I don't think they do bursaries for the junior school. They do for the seniors. It is also a very accademic school. They are very caring though and have a learning support co-ordinator.

Just to let you know, I'm going to bed now. Thank you sooo much for all you help and advice everyone. I have loads of questions for SALT/ School now and lots to consider. It's fantastic to hear from people in the same situation. Any way Good Night. XX

Sounds like you are currently using NHS SALT and Lucy is having a block of therapy and then goes back on waiting list before having another block. If you do think more consistent help would benefit her, you could go privately. I think we paid £100 for initial assessment and full written report, and then £55 for 45 minutes thereafter. Whilst it is annoying having to pay for something which she should be entitled to on NHS maybe it would be worth it if more therapy now would help her cope with school when she starts. If you are interested I can pass on the website details which will help you find private speech therapists in your area.

I know it's awful making a decision about school when your child has communication problems, try and arrange to look round as many available in your area as possible and talk directly to the teachers and head and SENCO about your concerns. We decided that the school with the best OFSTED in our area definitely WASN'T the best school for dd. Good luck with everything, it must be pretty frustating for you and Lucy right now.

I was just wondering wether are NHS SALT does private work. That way she could still see Lucy on the NHS but we could top it up privatly. That way even if it was once a month she could go in to the school.

another idea to throw in the pot = some cities have specialist speech/language nurseries for kids with speech/language problems - I think they are usually run/funded by an organisation called ican (www.ican.org.uk), you might want to look into this possibility.

Yes I have heard of these but they are not in our area. She is also very happy at the nursery she is at. It is 6 little girls to two teachers. (perfect for Lucy)
They are really trying there best too. She's having one to one sessions every day. They just need more guidence.

Just a quick message before going off to a 3yr old's birthday party!

Ask your nhs slt how much therapy input she feels your dd requires at the moment (i.e. in an ideal world). It might be that she thinks she is not ready for any more input than she is receiving. However, if the therapist says that she should really have x number of sessions/week and she can not offer this, you could write to the slt manager about your concerns that your dd had been diagnosed with a severe speech disorder that requires x number of sessions at the moment and she is only receiving y and also requesting liaison with her nursery. You are much more likely to receive more nhs input if you start involving managers unfortunately.
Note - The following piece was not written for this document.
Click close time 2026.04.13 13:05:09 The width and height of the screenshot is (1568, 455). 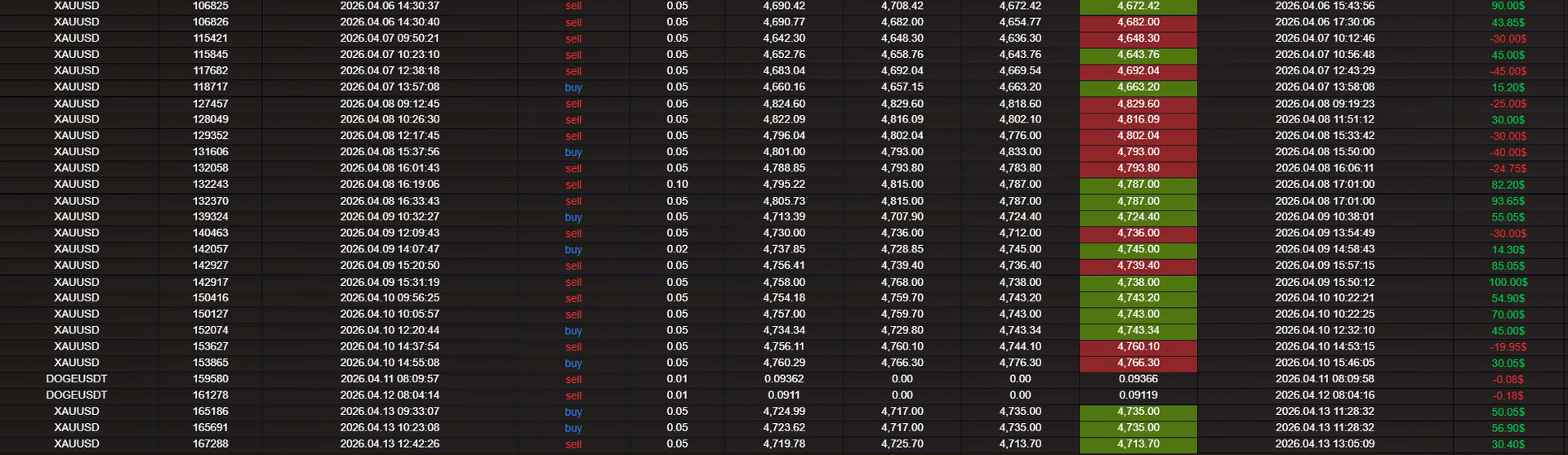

It doesn't have to be done as a complaint and you can tell your slt that you are going to do it. The best letters we received at work were the ones that said slt input was very beneficial but there was just not enough of it. Funding for services was sometimes increased on the basis of such letters.

You could also ask if your dd is severe enough to warrant a specialist assessment and in need of a language unit in the future.

desperatehousewifetoo- Thank you, that is great advice. I will definatly see what she says. She was responding well to the therapy but at the moment is making no progress. Surely she should be more of a priority than a child with a speech delay, as delayed speech will catch up on it's own in time. Lucys will be an on going battle.

Can I just add that I'm not sure an educational psychologist would be able the most appropriate person to give nursery advice about how to support your child's verbal dyspraxia. It needs very specialist advice and a SALT is the best person to do this. The majority of EPs simply would not have the knowledge. However, if other issues arise as a result of her difficulties communicating (e.g. social problems, difficulties with learning) then an EP would probably be able to help.

in my city it's routine for EP to see kids as part of the process of determining whether they would be suitable for a language unit placement.